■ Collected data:
::::::::::
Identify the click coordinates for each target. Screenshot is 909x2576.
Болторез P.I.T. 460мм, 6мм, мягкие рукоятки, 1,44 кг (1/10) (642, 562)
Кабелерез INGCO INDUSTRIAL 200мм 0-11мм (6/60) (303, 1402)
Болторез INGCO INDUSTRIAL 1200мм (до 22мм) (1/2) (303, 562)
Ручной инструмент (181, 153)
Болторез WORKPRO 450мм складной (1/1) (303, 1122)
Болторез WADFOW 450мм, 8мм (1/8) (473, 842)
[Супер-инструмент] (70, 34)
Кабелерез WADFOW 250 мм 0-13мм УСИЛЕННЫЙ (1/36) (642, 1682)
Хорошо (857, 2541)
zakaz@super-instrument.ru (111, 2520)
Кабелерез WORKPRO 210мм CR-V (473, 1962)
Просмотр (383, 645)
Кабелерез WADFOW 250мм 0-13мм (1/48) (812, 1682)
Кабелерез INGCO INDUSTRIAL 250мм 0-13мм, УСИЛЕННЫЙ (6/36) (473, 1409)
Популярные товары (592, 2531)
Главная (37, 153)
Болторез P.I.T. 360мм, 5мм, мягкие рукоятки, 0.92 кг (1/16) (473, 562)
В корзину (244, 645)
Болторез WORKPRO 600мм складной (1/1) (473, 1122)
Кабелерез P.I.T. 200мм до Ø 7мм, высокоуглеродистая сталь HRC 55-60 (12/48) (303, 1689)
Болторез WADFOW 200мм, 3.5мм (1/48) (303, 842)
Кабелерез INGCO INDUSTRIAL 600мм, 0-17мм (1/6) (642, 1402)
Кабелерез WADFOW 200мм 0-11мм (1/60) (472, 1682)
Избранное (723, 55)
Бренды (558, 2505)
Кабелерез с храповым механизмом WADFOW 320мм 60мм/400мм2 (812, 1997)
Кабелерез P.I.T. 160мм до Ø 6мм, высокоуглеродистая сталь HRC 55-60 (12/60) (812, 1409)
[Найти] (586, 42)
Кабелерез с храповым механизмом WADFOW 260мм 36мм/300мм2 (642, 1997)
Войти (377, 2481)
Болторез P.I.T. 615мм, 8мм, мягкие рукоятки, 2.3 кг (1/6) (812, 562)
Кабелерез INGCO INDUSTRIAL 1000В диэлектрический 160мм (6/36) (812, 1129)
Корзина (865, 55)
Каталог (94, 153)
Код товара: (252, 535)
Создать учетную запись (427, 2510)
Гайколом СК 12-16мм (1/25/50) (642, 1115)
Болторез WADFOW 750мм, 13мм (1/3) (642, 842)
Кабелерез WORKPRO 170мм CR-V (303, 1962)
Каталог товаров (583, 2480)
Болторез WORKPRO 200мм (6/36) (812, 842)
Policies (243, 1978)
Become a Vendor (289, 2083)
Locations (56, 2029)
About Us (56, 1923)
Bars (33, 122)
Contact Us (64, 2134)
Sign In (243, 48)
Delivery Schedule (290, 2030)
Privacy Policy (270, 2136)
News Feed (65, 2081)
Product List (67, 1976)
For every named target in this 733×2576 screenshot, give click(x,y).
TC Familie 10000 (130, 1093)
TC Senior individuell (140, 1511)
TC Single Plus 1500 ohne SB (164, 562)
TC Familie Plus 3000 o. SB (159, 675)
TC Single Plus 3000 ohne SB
::::::::::
In the records above, find each line with the word "Single" and copy it out.

TC Single Plus 1500 ohne SB (164, 562)
TC Single Plus 3000 ohne SB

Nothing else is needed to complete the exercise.